Set every entry down again precisely.

(Data for review Opens)

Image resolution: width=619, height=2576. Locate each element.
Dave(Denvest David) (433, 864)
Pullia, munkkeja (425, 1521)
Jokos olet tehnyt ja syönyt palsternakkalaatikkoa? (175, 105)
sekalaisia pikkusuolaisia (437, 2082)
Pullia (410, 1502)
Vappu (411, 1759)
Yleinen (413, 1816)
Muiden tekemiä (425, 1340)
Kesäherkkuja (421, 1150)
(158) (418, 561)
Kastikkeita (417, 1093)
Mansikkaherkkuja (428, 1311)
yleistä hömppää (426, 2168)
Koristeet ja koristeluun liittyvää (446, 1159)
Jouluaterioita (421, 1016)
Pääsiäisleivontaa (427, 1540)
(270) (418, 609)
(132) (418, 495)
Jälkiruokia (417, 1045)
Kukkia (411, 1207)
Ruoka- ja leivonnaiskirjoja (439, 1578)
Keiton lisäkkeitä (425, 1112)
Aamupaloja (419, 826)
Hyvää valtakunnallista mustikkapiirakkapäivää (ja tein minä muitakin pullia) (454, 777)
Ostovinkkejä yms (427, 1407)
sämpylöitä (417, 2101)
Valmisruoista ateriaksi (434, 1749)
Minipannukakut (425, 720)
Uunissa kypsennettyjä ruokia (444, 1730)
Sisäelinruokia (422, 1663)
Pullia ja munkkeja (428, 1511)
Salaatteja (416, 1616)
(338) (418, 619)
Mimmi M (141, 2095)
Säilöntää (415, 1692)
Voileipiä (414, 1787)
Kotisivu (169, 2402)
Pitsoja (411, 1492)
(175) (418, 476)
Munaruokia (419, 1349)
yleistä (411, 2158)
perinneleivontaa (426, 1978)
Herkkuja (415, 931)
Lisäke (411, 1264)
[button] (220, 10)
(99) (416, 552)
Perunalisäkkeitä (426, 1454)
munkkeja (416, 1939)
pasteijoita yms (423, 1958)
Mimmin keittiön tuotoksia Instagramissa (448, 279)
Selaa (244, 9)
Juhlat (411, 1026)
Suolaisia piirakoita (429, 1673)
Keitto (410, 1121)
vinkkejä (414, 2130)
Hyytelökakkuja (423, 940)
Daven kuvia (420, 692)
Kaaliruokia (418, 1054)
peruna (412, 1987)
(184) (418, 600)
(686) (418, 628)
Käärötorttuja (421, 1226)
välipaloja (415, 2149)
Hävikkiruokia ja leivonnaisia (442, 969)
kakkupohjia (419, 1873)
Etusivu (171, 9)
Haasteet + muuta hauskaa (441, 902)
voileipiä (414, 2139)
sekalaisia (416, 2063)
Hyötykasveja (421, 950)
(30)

(Data for review Closes)

» Output of the task
Image resolution: width=619, height=2576. Locate each element.
Dave(Denvest David) (433, 864)
Pullia, munkkeja (425, 1521)
Jokos olet tehnyt ja syönyt palsternakkalaatikkoa? (175, 105)
sekalaisia pikkusuolaisia (437, 2082)
Pullia (410, 1502)
Vappu (411, 1759)
Yleinen (413, 1816)
Muiden tekemiä (425, 1340)
Kesäherkkuja (421, 1150)
(158) (418, 561)
Kastikkeita (417, 1093)
Mansikkaherkkuja (428, 1311)
yleistä hömppää (426, 2168)
Koristeet ja koristeluun liittyvää (446, 1159)
Jouluaterioita (421, 1016)
Pääsiäisleivontaa (427, 1540)
(270) (418, 609)
(132) (418, 495)
Jälkiruokia (417, 1045)
Kukkia (411, 1207)
Ruoka- ja leivonnaiskirjoja (439, 1578)
Keiton lisäkkeitä (425, 1112)
Aamupaloja (419, 826)
Hyvää valtakunnallista mustikkapiirakkapäivää (ja tein minä muitakin pullia) (454, 777)
Ostovinkkejä yms (427, 1407)
sämpylöitä (417, 2101)
Valmisruoista ateriaksi (434, 1749)
Minipannukakut (425, 720)
Uunissa kypsennettyjä ruokia (444, 1730)
Sisäelinruokia (422, 1663)
Pullia ja munkkeja (428, 1511)
Salaatteja (416, 1616)
(338) (418, 619)
Mimmi M (141, 2095)
Säilöntää (415, 1692)
Voileipiä (414, 1787)
Kotisivu (169, 2402)
Pitsoja (411, 1492)
(175) (418, 476)
Munaruokia (419, 1349)
yleistä (411, 2158)
perinneleivontaa (426, 1978)
Herkkuja (415, 931)
Lisäke (411, 1264)
[button] (220, 10)
(99) (416, 552)
Perunalisäkkeitä (426, 1454)
munkkeja (416, 1939)
pasteijoita yms (423, 1958)
Mimmin keittiön tuotoksia Instagramissa (448, 279)
Selaa (244, 9)
Juhlat (411, 1026)
Suolaisia piirakoita (429, 1673)
Keitto (410, 1121)
vinkkejä (414, 2130)
Hyytelökakkuja (423, 940)
Daven kuvia (420, 692)
Kaaliruokia (418, 1054)
peruna (412, 1987)
(184) (418, 600)
(686) (418, 628)
Käärötorttuja (421, 1226)
välipaloja (415, 2149)
Hävikkiruokia ja leivonnaisia (442, 969)
kakkupohjia (419, 1873)
Etusivu (171, 9)
Haasteet + muuta hauskaa (441, 902)
voileipiä (414, 2139)
sekalaisia (416, 2063)
Hyötykasveja (421, 950)
(30)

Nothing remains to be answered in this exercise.